Seattle—A novel, investigational drug appears to be promising in rapidly suppressing HIV, according to study results announced at the 2017 Conference on Retroviruses and Opportunistic Infections.
Data from the Phase II study evaluating the efficacy, safety and tolerability of a combination of bictegravir (BIC) and emtricitabine-tenofovir alafenamide (FTC/TAF; Descovy, Gilead) versus dolutegravir (DTG; Tivicay, ViiV) and FTC/TAF in HIV patients who were treatment naive found that both of the combination regimens demonstrated high virologic response rates at weeks 24 and 48, according to Paul Sax, MD, the clinical director of infectious diseases at Brigham and Women’s Hospital, and a professor of medicine at Harvard Medical School, in Boston.
“Bictegravir plus FTC/TAF demonstrated very high rates of viral suppression through week 48—97% in the bictegravir arm, 91% in the dolutegravir arm—outstanding results for both study arms,” said Dr. Sax, who was the lead investigator of the study.
He added: “The time to virologic suppression [for BIC] was extremely fast. Most patients were virologically suppressed by week 4.”
In the blinded, placebo-controlled study, 98 treatment-naive, HIV-infected adults were randomly assigned 2:1 to receive either once-daily BIC+FTC/TAF (n=65) or DTG+FTC/TAF (n=33) for 48 weeks. At week 24, 97% (n=63/65) of patients taking BIC+FTC/TAF and 94% (n=31/33; 95% CI, P=0.50) of patients taking DTG+FTC/TAF achieved HIV-1 RNA levels less than 50 copies/mL. At week 48, 97% (n=63/65) of patients taking BIC+FTC/TAF and 91% (n=30/33; 95% CI, P=0.17) of patients taking DTG+FTC/TAF achieved HIV-1 RNA levels less than 50 copies/mL.
No viral resistance was detected in the BIC+FTC/TAF arm. Mean CD4 count increases at week 48 were 258 cells/mcL in the BIC+FTC/TAF arm and 192 cells/mcL in the DTG+FTC/TAF arm.
One patient in the BIC+FTC/TAF arm discontinued due to an adverse event of urticaria after the week 24 visit, he said. Median changes in estimated glomerular filtration by the Cockcroft-Gault formula at week 48 were –7.0 mL per minute for BIC+FTC/TAF and –11.3 mL per minute for DTG+FTC/TAF, with no discontinuations due to renal adverse events. There were no treatment-related serious adverse events and no deaths in either arm, and the most commonly reported adverse events were diarrhea and nausea.
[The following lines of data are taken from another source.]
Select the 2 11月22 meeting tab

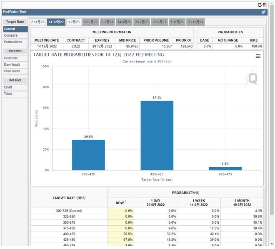tap(38, 22)
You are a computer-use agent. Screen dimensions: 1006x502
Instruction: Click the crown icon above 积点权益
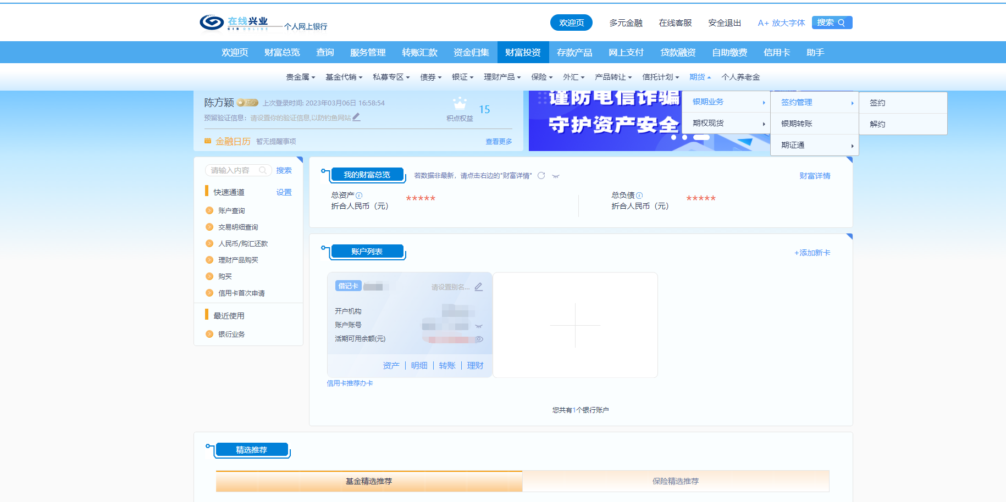point(460,103)
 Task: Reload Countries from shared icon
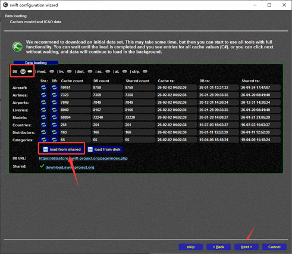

“Both of the regimens were very well tolerated,” he said, adding that the study was simultaneously published in Lancet HIV (2017 Feb 14. [Epub ahead of print]).
Bictegravir is a novel, investigational, once-daily integrase strand transfer inhibitor being developed by Gilead Sciences. It is potent in vitro against wild-type and most integrase-resistant variants. It has a low likelihood of drug–drug interactions, has a long half-life and does not require boosting, he explained.
Bictegravir is currently in Phase III trials as part of a single-tablet regimen in combination with FTC/TAF for the treatment of HIV, according to Dr. Sax.
“The high virologic response rates seen in this study show that the pairing of bictegravir with FTC/TAF could potentially offer patients and physicians a new HIV treatment option with preclinical data supporting few drug interactions and a high barrier to resistance,” Dr. Sax said.